Yuval:Yeah. And last hypothetical question. If you could have dinner with one of the diagnostics or biology greats dead or alive, who would that person be?

Deepak:So if you could rephrase the question. So you’re talking about the experts in diagnostics or.

Yuval:It’s up to you. You’re getting a ticket to a dinner and you can invite whoever you want. Who would you invite to that dinner?

Deepak:Interesting question. I mean we’re looking at, looking at where quantum sensing should go, where we look at what we could aim at in the market and combination of technology and business-wise specifically in diagnostics. There are a couple of them and I think one of them I would really love to dine with are the guys who have developed a sepsis diagnostic tool. They’re a startup company, now 10 years old right, and they’re starting to have an impact. t’s a company in California working on sepsis diagnostics. So I would really like to have dinner with them. What it took them. They’re also saving lives, so sharing that experience would be great. That’s what I would aim at.

Yuval:And Romana?

Romana:Oh, I don’t know. I’m not, I, I don’t really have that. I don’t really think I have a wish to go to dinner with someone specific. I mean maybe you know, people from, from a big pharma company. I think there’s also a lot of very interesting people. So picking one is very difficult.

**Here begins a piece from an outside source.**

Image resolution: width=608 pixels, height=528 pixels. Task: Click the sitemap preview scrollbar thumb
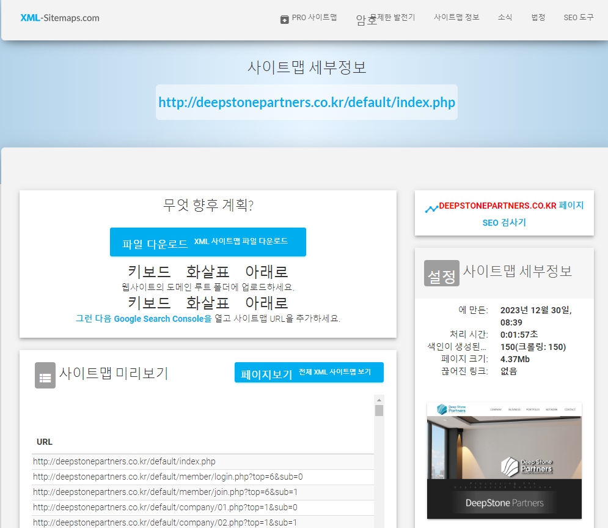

I mean nowadays I really love to sit down with successful entrepreneurs and just quiz them forever.

Deepak:But if I may add on her behalf, I have to say that I think Romana would really love to go to dinner with one of those patients whose life has been saved because of our technology, because of our device so that you could diagnose the sepsis earlier. It saved them. I think she’s that kind of woman. She would go for dinner with those guys, happily sharing lunch or dinner with them.

Romana:They don’t have to go to dinner with me. As long as they are alive, I’m happy.

Deepak:Right.

Yuval:Very good. So, Deepak, Romana, thank you so much for joining me today.

Deepak:Thanks a lot, Yuval. Thanks for having us here. Appreciate that.